05 · Tax And Withdrawals Raise The Required Return

Observed social wealth growth is already a net result after household consumption. A family portfolio has to deal with tax, spending, and realisation timing first.

SIMPLE FRAMEWORK
  1. Define target net worth growth
  2. Add annual withdrawal needs
  3. Adjust for income and capital gains tax
  4. Translate into pre-tax total return

A simplified expression is: required after-tax return is approximately target net worth growth plus the withdrawal rate. If a family withdraws 1% of assets each year and still wants net worth to grow by 6% after withdrawals, the portfolio must approach 7% after tax. If that 1% cash flow is funded from taxable income, the pre-tax requirement is higher.

Required return under different wealth targets
Capital growth, cash withdrawals, and tax treatment together determine the true target return.

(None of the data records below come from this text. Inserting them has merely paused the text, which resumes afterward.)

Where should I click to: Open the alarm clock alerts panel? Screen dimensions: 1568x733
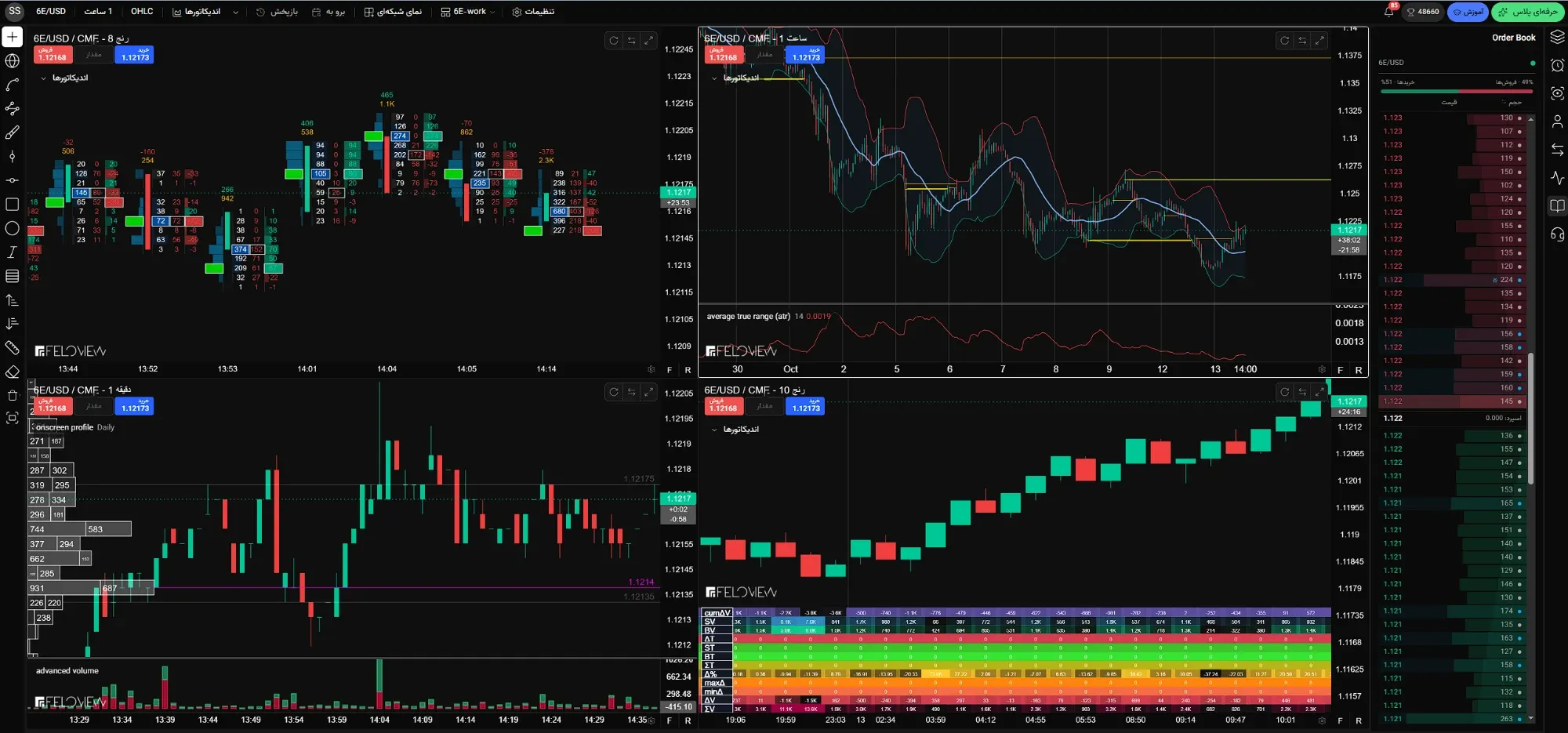(1557, 66)
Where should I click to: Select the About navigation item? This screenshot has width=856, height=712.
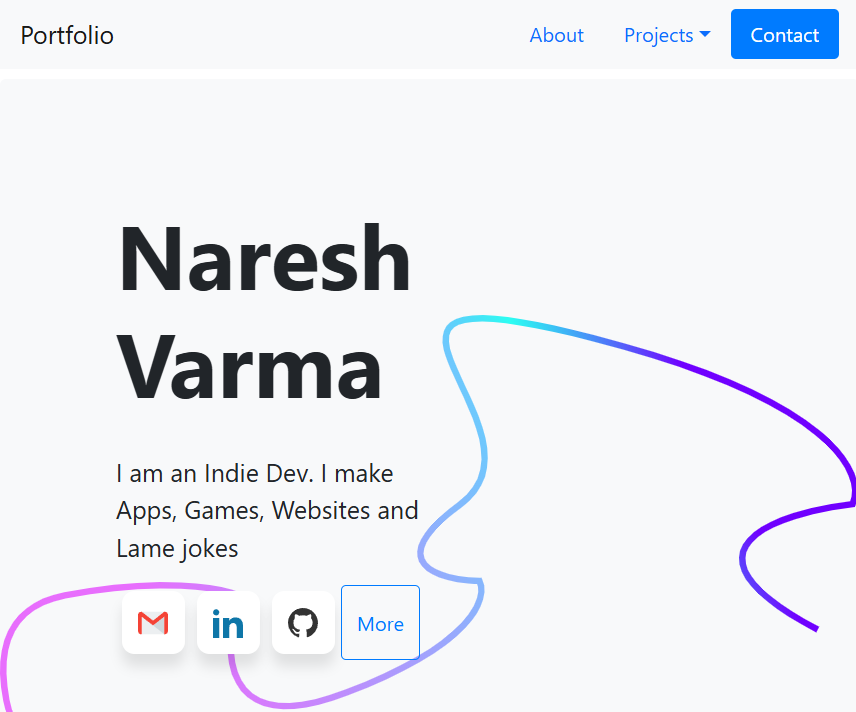click(x=557, y=35)
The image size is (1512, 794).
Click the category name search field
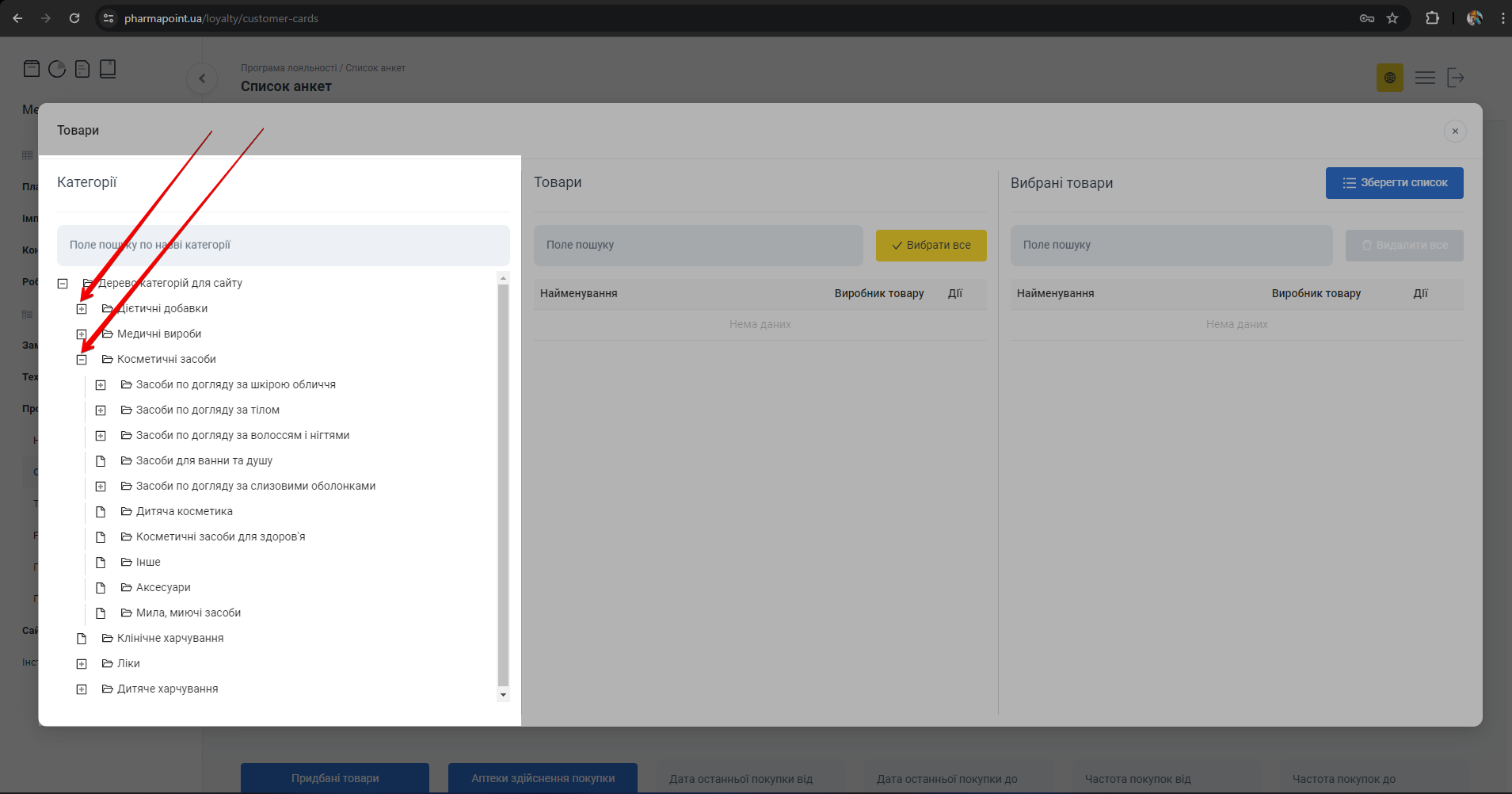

06 · An Illustrative A$1m Case

The model is not a record of any family asset base. It uses a simple round number to make the mechanics visible.

ObjectiveAfter-tax capital target after 20 yearsRequired pre-tax capital growthPre-tax economic return including A$10k after-tax cash flow
6% after-tax capital CAGRAbout A$3.21mAbout 6.91%About 8.3%-8.5%
8% after-tax capital CAGRAbout A$4.66mAbout 9.27%About 10.7%
9% after-tax capital CAGRAbout A$5.60mAbout 10.40%About 11.8%

The most common mistake is to read 6.91%, 9.27%, and 10.40% as total portfolio return targets. They are only capital price growth requirements under a specific tax model. If the family also needs A$10k of after-tax annual cash flow, the total economic return target rises.

07 · Portfolio Implications

This framework does not argue for reckless risk-taking. It argues for a system that separates liquidity, growth, tax, and governance.

LIQUIDITY LAYER

Cash-flow layer

Reserve liquidity for living expenses, tax payments, and near-term needs so growth assets are not sold at the wrong time.

GROWTH LAYER

Growth layer

Use equities, business ownership, quality property, private assets, or diversified growth assets to participate in long-term compounding.

TAX LAYER

Tax layer

Realisation timing, holding structure, capital gains deferral, franking credits, superannuation, trusts, and companies all affect after-tax compounding.

MistakeWhy it is dangerousBetter framing
Chasing high yieldIncome can accelerate tax, and high yield is not the same as high total return.Focus on after-tax total return, not only cash yield.
Treating deposits as the long-term safe assetDeposits have low volatility but can lose relative position over time.Use deposits for liquidity, and growth assets for long-term objectives.
Using CPI as the only benchmarkCPI measures living costs, not the competition among asset owners.Include household net worth growth in target setting.

08 · Method And Disclaimer

Data and judgments are as of 31 May 2026. This is a target-setting framework, not a forecast. All A$1m cases are illustrative and exclude management fees, platform costs, transaction costs, currency effects, personalised tax structures, and specific family arrangements.

The tax model is simplified. Budget 2026-27 tax measures should be read subject to government releases and final legislation. This note is general research and information only. It is not investment advice, financial product advice, tax advice, legal advice, an offer, or a solicitation.